Start of Stored data

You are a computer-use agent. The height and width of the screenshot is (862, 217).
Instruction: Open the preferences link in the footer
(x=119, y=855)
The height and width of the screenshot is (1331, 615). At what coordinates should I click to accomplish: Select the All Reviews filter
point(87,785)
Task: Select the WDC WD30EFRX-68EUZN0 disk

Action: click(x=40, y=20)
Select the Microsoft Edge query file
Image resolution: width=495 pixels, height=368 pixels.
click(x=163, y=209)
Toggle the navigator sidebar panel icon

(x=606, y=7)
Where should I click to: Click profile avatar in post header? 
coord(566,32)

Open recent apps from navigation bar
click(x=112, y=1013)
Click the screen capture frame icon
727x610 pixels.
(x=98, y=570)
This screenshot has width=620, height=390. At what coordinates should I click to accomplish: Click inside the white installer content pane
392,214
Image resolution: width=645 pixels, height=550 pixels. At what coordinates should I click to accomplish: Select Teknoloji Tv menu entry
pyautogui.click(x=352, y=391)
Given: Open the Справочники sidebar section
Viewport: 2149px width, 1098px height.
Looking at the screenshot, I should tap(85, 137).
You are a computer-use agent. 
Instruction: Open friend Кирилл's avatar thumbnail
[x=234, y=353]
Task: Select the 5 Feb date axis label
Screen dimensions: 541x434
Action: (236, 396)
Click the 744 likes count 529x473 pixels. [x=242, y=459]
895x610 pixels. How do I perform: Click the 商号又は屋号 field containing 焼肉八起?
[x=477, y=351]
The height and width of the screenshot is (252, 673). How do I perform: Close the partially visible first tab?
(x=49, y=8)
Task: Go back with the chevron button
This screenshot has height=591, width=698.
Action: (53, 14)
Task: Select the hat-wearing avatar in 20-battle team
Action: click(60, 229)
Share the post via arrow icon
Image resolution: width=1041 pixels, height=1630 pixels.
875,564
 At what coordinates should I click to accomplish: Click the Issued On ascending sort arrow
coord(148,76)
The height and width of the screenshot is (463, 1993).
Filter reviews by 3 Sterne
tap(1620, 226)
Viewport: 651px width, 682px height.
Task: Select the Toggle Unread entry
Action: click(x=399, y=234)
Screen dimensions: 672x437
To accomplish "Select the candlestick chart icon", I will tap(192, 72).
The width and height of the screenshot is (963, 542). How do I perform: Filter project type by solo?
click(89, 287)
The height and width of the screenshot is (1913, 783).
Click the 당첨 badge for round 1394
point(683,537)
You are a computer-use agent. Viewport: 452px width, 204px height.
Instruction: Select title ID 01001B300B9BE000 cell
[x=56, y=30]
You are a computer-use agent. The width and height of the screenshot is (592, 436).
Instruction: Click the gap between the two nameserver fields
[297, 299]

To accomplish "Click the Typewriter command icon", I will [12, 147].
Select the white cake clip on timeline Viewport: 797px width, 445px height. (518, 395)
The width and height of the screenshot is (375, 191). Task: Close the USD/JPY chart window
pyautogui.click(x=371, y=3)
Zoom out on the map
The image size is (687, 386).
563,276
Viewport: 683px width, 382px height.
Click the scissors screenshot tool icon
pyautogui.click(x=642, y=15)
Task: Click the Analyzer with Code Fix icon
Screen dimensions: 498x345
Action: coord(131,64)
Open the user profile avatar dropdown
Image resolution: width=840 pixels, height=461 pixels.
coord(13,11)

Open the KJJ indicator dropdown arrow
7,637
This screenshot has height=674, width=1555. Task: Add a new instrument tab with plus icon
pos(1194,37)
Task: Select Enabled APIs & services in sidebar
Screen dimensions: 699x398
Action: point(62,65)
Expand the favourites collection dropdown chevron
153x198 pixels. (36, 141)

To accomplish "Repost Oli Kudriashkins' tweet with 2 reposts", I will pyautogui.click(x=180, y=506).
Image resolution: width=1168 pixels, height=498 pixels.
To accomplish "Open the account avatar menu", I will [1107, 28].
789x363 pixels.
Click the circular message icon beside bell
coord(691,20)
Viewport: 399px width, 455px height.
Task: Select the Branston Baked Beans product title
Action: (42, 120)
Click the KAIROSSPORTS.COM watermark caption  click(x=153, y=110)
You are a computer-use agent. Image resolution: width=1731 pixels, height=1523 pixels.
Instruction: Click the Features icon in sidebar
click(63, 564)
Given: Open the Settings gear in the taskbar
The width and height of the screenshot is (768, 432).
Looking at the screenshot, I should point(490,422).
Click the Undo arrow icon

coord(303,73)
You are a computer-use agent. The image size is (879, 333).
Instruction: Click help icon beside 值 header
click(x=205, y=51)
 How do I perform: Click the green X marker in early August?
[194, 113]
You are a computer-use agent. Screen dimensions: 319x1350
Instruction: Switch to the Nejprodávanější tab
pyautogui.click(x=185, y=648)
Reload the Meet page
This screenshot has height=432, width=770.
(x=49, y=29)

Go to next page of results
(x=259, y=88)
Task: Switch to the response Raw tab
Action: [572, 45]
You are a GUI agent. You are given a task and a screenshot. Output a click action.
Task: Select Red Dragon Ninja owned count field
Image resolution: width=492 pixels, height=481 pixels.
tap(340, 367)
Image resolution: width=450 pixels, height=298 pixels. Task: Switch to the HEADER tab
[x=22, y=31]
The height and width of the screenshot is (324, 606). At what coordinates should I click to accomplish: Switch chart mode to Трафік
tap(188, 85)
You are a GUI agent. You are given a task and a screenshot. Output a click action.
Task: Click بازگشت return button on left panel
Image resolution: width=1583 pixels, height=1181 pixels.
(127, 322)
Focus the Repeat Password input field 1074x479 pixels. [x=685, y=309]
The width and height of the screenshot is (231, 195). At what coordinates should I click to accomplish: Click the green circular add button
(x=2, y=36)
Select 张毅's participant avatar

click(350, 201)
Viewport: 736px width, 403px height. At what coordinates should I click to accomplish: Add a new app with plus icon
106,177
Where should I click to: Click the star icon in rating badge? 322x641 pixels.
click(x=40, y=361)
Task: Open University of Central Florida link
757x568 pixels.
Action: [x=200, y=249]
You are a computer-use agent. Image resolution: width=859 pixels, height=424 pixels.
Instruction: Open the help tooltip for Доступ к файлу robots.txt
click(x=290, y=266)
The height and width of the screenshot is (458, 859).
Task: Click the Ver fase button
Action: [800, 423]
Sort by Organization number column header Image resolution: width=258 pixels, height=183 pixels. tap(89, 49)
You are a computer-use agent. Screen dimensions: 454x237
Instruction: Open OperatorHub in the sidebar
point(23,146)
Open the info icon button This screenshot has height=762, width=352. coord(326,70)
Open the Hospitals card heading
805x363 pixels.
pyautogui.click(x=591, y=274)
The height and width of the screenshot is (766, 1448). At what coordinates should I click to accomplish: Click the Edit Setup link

End of Stored data

→ **Task prompt**
Keep to the lines from the one containing "805x363 pixels." to the end of the entries above, and retype them exactly.

→ **Task result**
805x363 pixels.
pyautogui.click(x=591, y=274)
The height and width of the screenshot is (766, 1448). At what coordinates should I click to accomplish: Click the Edit Setup link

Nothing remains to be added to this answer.